Why do you want reduced power?

How does it work?

Why not use lower powered motors instead of reducing power?


Why do you want Reduced Track Power?

A fair question - lots of track building effort goes into getting enough power. There are two main reasons for wanting less

1. For low power classes

2. For exhibitions and public open days.

Low power classes are a popular class at some clubs.  It provides a class between Scalextric type cars and  the quicker cars. Typically using a sealed 16d motor, in 1/24 production cars, it keeps costs down and attracts drivers who don't like the higher powered cars. In fact it keeps costs down a lot more than you might at first think - the wear and tare on the car is dramatically reduced - gears, motors, bodies, tyres and even braids last a long long time to the point that its an almost zero maintenance class.  It also dramatically reduces controller heating, so cheap controllers are no disadvantage - and that's a serious cost issue for newcomers where the controller can cost more than the car.

Dataset extract
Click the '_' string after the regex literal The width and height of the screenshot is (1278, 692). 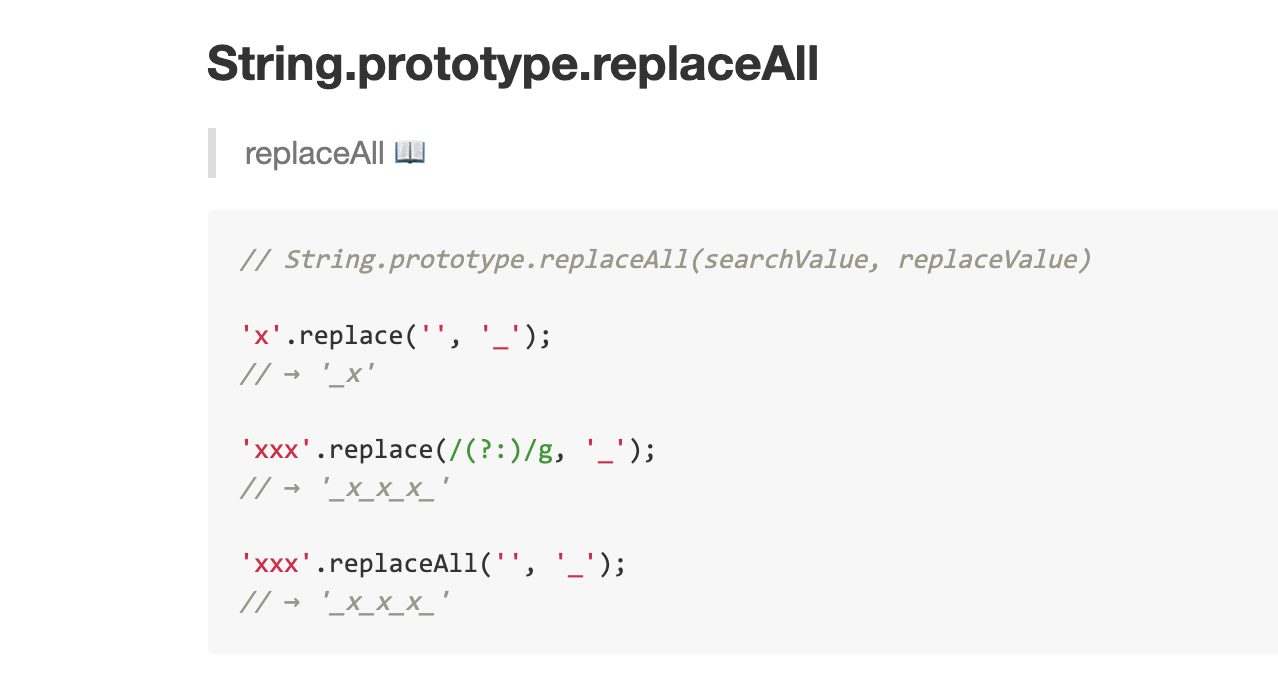click(604, 450)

Given problem
In the text on reduced track power, what type of motor do low power classes typically use?

Result for this task
A sealed 16d motor.